庄妈妈正欲还口,清黛又担心说多了激怒朱若兰,连忙又赶在她之前轻启檀口:“这些年我离开父母,独居京中,多亏有伯娘悉心照拂,才得以在华都有一席之地,伯娘待我的好,为我打算周详,我是知道的,心中也十分感念。”
“这么说,你是答应了?”朱若兰挑起半边柳叶眉。
清黛起身冲她恭敬地福了福,笑得含羞带怯,“女子的婚姻大事,从来都是家里说了算,我自然没有异议。”
这下朱若兰满意了,看着她的眼神都变得柔和许多,“你一向比你姐姐要懂事得多,所以你嫁去易家,我才更放心。”
过后她又对清黛嘱咐了几句注意日常吃穿,便让她先回去了。
从朝晖堂一拐出来,脸上本还挂着笑的清黛瞬间就垮下了嘴角,拽着庄妈妈和阿珠明珠一溜儿小跑,马不停蹄地冲回远山居,杀到她落灰已久的书案前,逮着离自己最近的银珠便道,“快,给我研墨。”
庄妈妈跟着走进来,见状就问:“姑娘这是要给七老爷写信,将这桩亲事告知父母么?”
清黛一面点头,一面自己铺平纸张拿起了笔,“现在唯有我阿爹能救我了,庄妈妈,这回还是得托庄大哥帮忙寻人,务必在今日之内替我把信发出去,让阿爹尽快看到。”

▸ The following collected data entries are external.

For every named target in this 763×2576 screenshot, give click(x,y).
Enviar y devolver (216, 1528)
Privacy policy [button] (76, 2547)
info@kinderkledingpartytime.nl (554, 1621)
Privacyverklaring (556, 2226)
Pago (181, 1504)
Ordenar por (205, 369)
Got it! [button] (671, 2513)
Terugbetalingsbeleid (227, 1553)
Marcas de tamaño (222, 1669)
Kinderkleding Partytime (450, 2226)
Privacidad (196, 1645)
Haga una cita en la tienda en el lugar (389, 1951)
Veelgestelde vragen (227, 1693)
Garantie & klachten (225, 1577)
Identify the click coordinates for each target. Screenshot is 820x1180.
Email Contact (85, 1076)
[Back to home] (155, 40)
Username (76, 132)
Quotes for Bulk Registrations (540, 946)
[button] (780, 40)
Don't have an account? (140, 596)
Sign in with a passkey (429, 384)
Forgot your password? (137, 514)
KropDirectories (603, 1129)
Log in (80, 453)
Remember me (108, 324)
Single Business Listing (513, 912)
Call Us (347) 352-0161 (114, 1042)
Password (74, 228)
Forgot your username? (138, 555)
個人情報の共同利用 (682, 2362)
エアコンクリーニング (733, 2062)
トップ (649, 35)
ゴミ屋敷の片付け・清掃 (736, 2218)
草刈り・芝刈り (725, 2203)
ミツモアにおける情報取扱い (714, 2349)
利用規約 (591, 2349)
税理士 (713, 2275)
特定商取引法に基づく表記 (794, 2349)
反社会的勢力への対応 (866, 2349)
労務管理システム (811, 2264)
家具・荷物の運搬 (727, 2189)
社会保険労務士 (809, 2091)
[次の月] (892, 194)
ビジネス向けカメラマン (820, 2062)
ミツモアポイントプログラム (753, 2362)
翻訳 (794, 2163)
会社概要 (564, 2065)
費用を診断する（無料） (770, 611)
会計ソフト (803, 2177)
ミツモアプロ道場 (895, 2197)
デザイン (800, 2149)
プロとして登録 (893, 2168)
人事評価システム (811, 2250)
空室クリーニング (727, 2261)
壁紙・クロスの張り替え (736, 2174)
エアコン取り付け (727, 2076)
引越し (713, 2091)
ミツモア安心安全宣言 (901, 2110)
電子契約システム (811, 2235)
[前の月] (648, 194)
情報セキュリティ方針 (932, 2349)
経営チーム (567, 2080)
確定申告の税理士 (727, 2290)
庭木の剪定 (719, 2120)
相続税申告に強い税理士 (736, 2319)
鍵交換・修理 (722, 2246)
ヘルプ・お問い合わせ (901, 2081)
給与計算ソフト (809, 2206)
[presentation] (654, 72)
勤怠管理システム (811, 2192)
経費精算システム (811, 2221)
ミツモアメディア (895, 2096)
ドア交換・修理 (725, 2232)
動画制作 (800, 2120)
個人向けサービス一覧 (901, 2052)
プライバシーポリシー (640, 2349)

“姑娘方才并非真的答应侯夫人,愿意嫁入宁国府么?”明珠有些意外地睁大了眼睛,想不通道,“其实宁国府也不失是个不错的夫家,除了康和郡主这个婆婆有可能会很难缠,但易小公爷对咱们姑娘一向都很好很看重的,若真是要嫁,也并非不好吧?”
“他才不好呢!”阿珠没等得及清黛回答便抢先瞪眼质疑,可惜嘴笨,半天也只憋出一句,“看他细胳膊细腿,弱不禁风的,打个马球都能把自己打受伤,根本配不上咱们姑娘!”
正在奋笔疾书的清黛听了她这话,险些一笔把字写歪。
可爱的阿珠姑娘这会儿可能还不知道,她现在所瞧不起的那位细胳膊细腿,弱不禁风的易小公爷,在将来的某一天可是能够提剑斩铁,领兵造反的。
不过,她这样想也不想就站在清黛这一边的行为,还是要予以肯定的,“阿珠说得对。”
“宁国府虽好,但于咱们姑娘来说,还是不大匹配,而且姑娘尚不曾及笄,又无生身父母在旁就把婚事匆匆订下,委实不合常理,更不符合大户人家的做派。弄得仿佛咱们家的姑娘多着急嫁人似的。”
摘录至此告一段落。